1. How to Set Up a Dialogue

The case example involved students in a learning situation. How a com­parable process would be set up in a multicultural task force or a surgi­cal team depends very much on the actual situation and the goals that the leader is trying to accomplish. Ideally the group will have already decided to move physically out of the work setting to make the creation of the cultural island atmosphere easier. However, the dialogue format can create the cultural island atmosphere on its own if the ground rules are followed. In fact, the power of the dialogue format is that it stimulates the cultural island norms through its process even if it is done in a work setting. Exhibit 21.2 lays out the process if you desire to run your own dialogue session.
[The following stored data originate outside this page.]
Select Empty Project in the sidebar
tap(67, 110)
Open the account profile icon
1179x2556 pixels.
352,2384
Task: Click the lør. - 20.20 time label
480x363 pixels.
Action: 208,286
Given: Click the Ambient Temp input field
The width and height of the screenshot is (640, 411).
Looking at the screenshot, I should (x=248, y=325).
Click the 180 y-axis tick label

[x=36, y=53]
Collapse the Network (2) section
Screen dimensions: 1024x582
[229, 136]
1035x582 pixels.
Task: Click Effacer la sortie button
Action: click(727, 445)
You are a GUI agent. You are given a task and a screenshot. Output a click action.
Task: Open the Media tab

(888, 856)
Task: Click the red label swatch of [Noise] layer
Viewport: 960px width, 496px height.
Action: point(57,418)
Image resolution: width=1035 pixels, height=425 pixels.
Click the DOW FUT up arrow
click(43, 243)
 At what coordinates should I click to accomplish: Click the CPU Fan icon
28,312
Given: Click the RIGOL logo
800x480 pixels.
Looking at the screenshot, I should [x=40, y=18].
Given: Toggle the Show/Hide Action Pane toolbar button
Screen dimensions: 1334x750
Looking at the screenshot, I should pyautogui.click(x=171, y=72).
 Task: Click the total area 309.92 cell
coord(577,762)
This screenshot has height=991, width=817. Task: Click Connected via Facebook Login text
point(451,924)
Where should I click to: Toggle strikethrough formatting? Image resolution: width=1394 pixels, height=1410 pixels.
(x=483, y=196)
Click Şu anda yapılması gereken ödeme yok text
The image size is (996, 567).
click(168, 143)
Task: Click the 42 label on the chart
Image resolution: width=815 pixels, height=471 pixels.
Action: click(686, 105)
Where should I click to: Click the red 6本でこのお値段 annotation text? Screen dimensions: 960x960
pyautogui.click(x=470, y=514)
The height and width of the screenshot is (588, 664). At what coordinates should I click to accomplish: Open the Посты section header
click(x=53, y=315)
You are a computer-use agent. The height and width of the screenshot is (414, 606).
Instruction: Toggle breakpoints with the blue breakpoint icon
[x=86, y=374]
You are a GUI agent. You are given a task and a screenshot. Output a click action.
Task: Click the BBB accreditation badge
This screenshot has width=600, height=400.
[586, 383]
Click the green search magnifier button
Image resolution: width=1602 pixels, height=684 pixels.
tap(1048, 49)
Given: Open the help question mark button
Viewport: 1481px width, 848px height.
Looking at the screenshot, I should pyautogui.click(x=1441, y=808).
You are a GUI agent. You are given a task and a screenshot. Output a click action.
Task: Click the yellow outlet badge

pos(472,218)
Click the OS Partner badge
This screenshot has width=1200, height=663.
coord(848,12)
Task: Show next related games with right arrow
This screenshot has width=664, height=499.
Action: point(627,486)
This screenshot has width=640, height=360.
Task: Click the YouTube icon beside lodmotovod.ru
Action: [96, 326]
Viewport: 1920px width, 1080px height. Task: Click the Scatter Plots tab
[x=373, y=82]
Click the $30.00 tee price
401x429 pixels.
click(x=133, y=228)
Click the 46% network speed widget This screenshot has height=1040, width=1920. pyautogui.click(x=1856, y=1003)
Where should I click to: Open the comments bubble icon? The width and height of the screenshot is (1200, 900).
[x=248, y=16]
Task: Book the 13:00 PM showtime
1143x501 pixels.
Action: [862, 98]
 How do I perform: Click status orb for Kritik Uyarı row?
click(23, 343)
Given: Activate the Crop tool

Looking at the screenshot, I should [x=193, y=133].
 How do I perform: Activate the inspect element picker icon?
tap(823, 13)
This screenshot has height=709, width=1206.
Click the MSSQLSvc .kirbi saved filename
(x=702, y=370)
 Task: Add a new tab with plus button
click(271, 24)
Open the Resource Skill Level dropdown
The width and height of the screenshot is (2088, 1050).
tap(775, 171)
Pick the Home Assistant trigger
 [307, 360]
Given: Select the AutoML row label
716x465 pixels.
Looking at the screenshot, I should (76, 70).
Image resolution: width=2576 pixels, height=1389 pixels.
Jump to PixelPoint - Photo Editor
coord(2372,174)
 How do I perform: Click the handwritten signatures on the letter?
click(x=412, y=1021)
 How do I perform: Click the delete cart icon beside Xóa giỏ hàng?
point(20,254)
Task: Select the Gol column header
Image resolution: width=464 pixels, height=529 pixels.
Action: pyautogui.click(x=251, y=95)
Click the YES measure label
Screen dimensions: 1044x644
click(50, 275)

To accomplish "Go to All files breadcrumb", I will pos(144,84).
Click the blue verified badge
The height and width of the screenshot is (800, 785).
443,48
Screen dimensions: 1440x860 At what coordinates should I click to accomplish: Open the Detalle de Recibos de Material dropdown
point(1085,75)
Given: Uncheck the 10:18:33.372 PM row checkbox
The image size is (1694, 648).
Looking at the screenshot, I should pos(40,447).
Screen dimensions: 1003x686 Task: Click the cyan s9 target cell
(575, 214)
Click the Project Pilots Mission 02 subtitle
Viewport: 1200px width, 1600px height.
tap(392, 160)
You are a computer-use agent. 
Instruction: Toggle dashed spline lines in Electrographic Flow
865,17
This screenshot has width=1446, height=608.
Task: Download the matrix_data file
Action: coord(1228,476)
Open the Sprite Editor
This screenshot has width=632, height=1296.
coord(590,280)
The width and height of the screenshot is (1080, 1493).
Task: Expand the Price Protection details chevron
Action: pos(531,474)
If the new organization is a multicultural group or a collaboration, the same process is used but the initial questions for the check- in might be something specific that highlights cultural differences in relation to the task but always deals with authority and intimacy. For example, if the group is a safety committee in a multinational company such as Schlumberger, you might ask each member to, say, “What would you do if you saw your boss about to do something that you consider to be unsafe?” And for the second round, you might ask, “What would you do if a coworker whom you don’t know is about to do something that you consider to be unsafe?”

Again, the goal is to avoid one- on- one conversations, questions, or arguments, stimulating instead a listening climate such that members will be less self-conscious and less worried about self-presentation. Talking to the campfire is crucial because the campfire does not talk back.

2. When and Why to Use Dialogue and Other Forms of Cultural Islands

I have been arguing throughout this fourth edition that the world is changing toward more cultural diversity. Cultural diversity breeds more communication problems, especially at hierarchic boundaries because the rules of deference and demeanor are so highly variable around the world and across occupations. My own organizational experience tells me that communication is a problem even within a given culture, so the trend toward cultural diversity will exacerbate this problem.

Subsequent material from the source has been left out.